Essentially, As author/entrepreneur Margaret Heffernan describes it, Muir found one flock that was fairly productive and just left it alone for six generations, letting chickens do what chickens do. And then he created another flock, which was constructed of the individually most productive chickens that he could find. After six generations of chickens, Muir took his first flock of average, good old worker chickens and then he looked at the second flock of chickens - the super chickens flock. And he compared how many eggs each flock had laid. And what he found at the end of the experiment amazed him: the average flock was doing very well. They were all really plump, fully feathered, very healthy and, importantly, they were more productive than ever. And the other flock - the superflock - all but three were dead.
Muir's chicken experiment has become legendary among social scientists because it's a window into human behavior and the way we work and a lesson on how we could do it better.
Here's what Margaret Heffernan says to interviewer Guy Raz about Muir's chickens and her Ted talk:
And then the super chickens all kill each other to get into Harvard or Yale, right? And then they kill each other to get into Harvard Law or Harvard Business, blah, blah, blah. And by the time they get into work, they have been taught that their success must depend on the failure of others. And so you have, then, performance management systems, which are about identifying the high potentials, right, which is management speak now for gifted and talented. You have evaluation systems, like forced ranking, which say, well, we're really going to promote the top 10 percent. And so, again, they're still in the system that's familiar to them, which is your success is contingent upon making the people around you less successful than you are.

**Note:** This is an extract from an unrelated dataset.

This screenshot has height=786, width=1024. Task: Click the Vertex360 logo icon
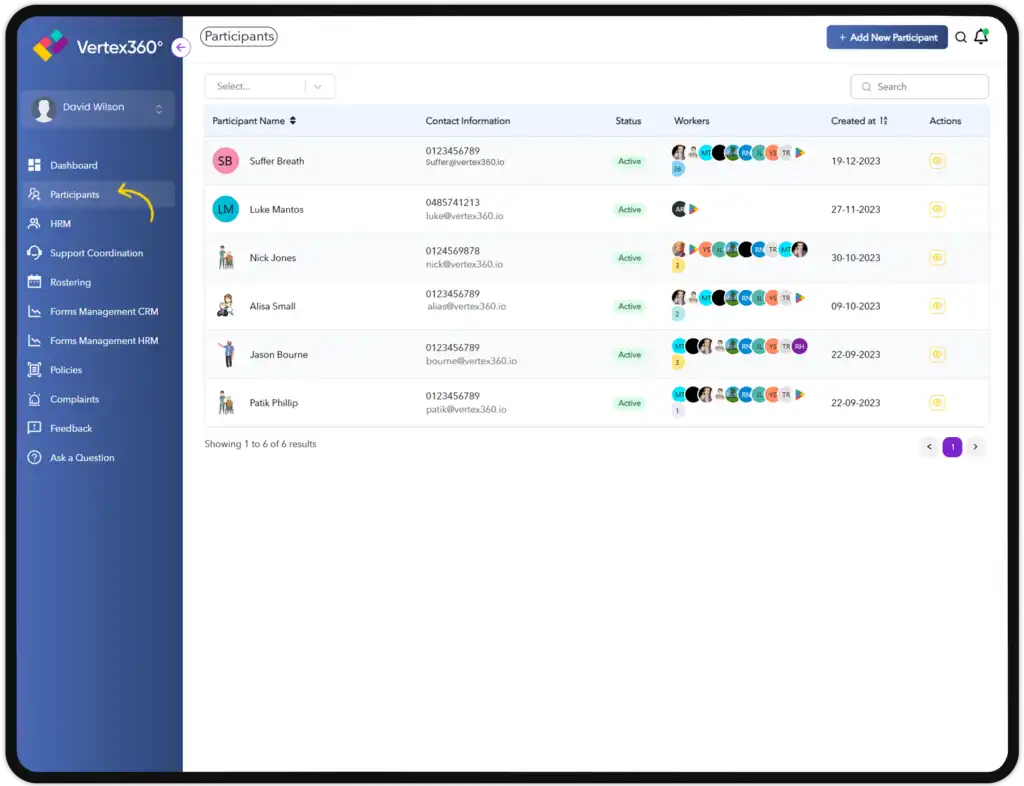[49, 45]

RAZ: I mean, the irony is that this kind of system that is sort of the model, it does not lead to more productivity.
HEFFERNAN: No, it doesn't lead to more productivity. In fact, it leads to, I think, a catastrophic loss of productivity and creativity. But there's this belief that the only way you can make people successful is to make work a fight to the death. And then they scratch their heads thinking, well, we've done that and it doesn't work. Let's make the stakes higher. Let's introduce some money into this game. And, of course, it gets more vicious, still.

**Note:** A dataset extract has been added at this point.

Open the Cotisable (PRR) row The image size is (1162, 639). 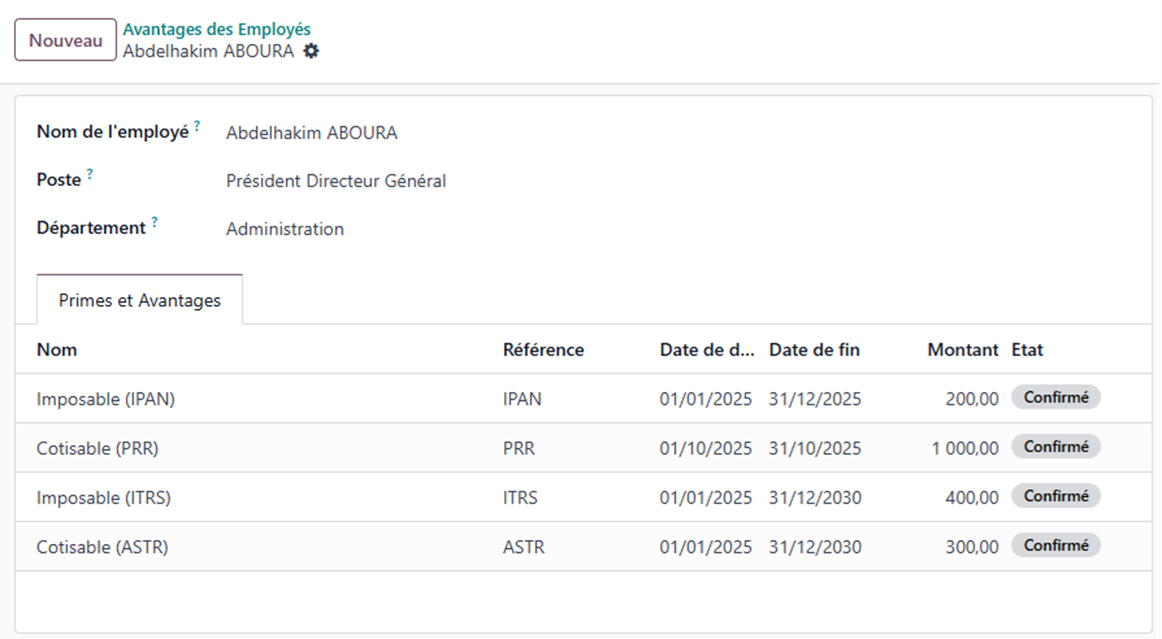tap(98, 448)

RAZ: Money might make you work harder, but it might not make you work better with other people because to do that, Margaret says, you have to build something called social capital. You can think of it as trust.
HEFFERNAN: Social capital is what gives companies momentum. And social capital is what makes companies robust. What does this mean in practical terms? It means that time is everything because social capital compounds with time. So teams that work together longer get better because it takes time to develop the trust you need for real candor and openness. And time is what builds value.
The lesson of Genesis 1:26: Teamwork beats talent every time. Just ask God. Just ask the chickens.